Common IBS symptoms include:
- Changes in regular bowel movements (either constipation or diarrhea or both)
- Nausea, acid reflux (heartburn)
- Loss of appetite or feeling too full
- Gas and burping
- Abdominal pain
- Change in the appearance of stools (color, texture)
- Trouble sleeping
- Lower back pain
- Frequent need to urinate
- Anxiety or depression
What causes IBS?
IBS still isn't well understood, but it often occurs in conjunction with:
- Chronic stress
- Hormonal changes
- Food sensitivity or allergies
- Alterations in gut flora
- Inflammation of the digestive tract
Although we don't know what causes IBS, we can understand what triggers the symptoms and learn to avoid them.
Natural ways to bring IBS under control:
Avoid inflammation-triggering foods: Processed foods, refined foods, and high sugar intake can often trigger inflammation in the digestive tract. Inflammation can damage the delicate lining of the digestive tract, which can deteriorate the regular activity of the digestive system.

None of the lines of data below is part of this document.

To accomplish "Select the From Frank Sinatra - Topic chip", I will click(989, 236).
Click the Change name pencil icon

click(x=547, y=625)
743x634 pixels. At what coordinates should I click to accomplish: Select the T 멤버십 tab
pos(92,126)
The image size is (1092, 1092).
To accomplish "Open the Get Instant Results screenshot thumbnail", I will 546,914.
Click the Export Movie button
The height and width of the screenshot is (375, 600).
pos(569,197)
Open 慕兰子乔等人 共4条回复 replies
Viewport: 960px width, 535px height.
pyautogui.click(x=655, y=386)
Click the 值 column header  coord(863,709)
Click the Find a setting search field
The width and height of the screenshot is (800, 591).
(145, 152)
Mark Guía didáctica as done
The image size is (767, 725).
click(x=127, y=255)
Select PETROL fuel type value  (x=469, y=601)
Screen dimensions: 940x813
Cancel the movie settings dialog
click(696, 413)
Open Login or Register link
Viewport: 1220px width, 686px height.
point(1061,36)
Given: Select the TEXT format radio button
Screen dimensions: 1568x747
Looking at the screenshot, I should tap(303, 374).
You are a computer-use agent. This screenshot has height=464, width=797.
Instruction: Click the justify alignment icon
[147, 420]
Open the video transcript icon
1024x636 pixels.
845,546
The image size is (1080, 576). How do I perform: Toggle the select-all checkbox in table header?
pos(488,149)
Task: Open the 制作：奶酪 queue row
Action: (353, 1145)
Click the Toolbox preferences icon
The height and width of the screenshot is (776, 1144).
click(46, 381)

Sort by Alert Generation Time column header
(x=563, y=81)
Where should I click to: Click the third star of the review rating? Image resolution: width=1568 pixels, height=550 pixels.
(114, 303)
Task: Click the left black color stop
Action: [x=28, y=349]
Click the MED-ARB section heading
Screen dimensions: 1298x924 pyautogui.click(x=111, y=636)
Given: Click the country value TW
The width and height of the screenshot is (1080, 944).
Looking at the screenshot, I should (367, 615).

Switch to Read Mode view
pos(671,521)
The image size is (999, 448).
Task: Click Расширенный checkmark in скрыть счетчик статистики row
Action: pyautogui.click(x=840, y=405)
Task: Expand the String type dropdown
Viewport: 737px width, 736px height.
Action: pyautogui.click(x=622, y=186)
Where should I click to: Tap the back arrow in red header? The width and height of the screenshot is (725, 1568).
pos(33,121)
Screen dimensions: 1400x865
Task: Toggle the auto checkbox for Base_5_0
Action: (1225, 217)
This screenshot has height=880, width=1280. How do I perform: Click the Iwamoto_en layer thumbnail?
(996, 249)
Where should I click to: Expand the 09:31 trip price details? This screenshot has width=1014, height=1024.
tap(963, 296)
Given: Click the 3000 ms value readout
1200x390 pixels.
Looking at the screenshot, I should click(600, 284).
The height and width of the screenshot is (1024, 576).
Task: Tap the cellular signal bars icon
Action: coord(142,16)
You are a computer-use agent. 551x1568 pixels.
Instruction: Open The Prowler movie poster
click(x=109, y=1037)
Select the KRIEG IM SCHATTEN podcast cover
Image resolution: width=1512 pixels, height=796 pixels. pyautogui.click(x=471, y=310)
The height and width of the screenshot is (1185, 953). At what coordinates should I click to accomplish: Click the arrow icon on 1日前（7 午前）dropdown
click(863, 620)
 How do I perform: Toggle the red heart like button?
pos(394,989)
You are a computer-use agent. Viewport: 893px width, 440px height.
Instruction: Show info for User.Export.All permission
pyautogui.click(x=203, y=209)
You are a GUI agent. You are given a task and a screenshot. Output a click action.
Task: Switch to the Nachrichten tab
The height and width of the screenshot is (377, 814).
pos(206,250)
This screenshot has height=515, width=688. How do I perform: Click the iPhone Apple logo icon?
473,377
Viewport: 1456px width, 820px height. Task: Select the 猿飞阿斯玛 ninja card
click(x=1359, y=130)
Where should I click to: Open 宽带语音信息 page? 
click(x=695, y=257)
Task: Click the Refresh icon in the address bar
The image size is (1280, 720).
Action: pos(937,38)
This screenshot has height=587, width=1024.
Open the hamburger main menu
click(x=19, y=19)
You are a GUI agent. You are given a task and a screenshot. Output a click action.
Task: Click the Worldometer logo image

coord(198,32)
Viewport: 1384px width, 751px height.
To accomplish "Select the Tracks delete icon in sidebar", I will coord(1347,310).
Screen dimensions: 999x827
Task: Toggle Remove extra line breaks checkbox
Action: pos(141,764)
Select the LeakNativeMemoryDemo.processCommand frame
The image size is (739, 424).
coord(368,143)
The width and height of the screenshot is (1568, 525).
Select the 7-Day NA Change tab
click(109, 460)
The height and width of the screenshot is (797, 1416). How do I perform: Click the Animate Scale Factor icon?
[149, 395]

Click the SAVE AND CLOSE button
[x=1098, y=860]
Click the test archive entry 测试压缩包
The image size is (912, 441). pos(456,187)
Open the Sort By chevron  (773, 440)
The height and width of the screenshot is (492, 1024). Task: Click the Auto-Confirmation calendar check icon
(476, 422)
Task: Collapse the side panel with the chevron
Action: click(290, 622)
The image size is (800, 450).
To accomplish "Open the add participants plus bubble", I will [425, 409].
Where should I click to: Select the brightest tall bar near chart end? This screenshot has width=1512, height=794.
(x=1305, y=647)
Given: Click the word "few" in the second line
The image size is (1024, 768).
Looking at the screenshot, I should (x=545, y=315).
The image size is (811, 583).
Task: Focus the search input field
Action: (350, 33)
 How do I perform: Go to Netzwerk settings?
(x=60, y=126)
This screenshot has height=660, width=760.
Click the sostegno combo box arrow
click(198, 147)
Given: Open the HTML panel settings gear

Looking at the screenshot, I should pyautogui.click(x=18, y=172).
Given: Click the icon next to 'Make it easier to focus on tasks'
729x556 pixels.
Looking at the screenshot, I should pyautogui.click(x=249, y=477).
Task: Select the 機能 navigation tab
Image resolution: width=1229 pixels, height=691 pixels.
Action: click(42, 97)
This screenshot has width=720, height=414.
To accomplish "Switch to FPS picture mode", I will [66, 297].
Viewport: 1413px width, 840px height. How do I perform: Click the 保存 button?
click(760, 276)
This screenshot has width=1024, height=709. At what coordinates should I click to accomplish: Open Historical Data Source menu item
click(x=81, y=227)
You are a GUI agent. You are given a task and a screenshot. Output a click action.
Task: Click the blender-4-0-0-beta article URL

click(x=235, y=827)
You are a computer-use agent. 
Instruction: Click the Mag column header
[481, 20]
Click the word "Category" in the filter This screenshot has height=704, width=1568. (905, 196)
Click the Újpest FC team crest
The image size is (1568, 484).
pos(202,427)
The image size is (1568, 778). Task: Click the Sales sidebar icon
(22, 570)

Avoid trigger foods: Many people with IBS symptoms find that they are sensitive to particular foods. Foods such as wheat, dairy, citrus, fried and fatty foods, artificial sweeteners, spicy foods, sausage, red meat, beans, and legumes are common triggers for IBS symptoms.
Exercise regularly: Studies show a regular exercise routine can ease IBS symptoms2. Exercise also lowers stress and improves bowel movements. Consistency is key, so take up an activity that you enjoy and that's easy to keep up with, such as swimming, tennis, or walking.
Encourage healthy gut flora: You can do this by eating more fruits, vegetables, and whole grains that are high in fiber. The non-digestible starches in these plants provide food for your friendly gut bacteria to grow and thrive. Fermented or cultured foods are also a good source of live, friendly bacteria.
Manage stress levels: Studies show that stress can worsen IBS symptoms3. Practice relaxing activities such as nature walks, meditation, or a hobby that helps you relax. Herbal adaptogens such as ashwagandha can also help you manage your stress levels.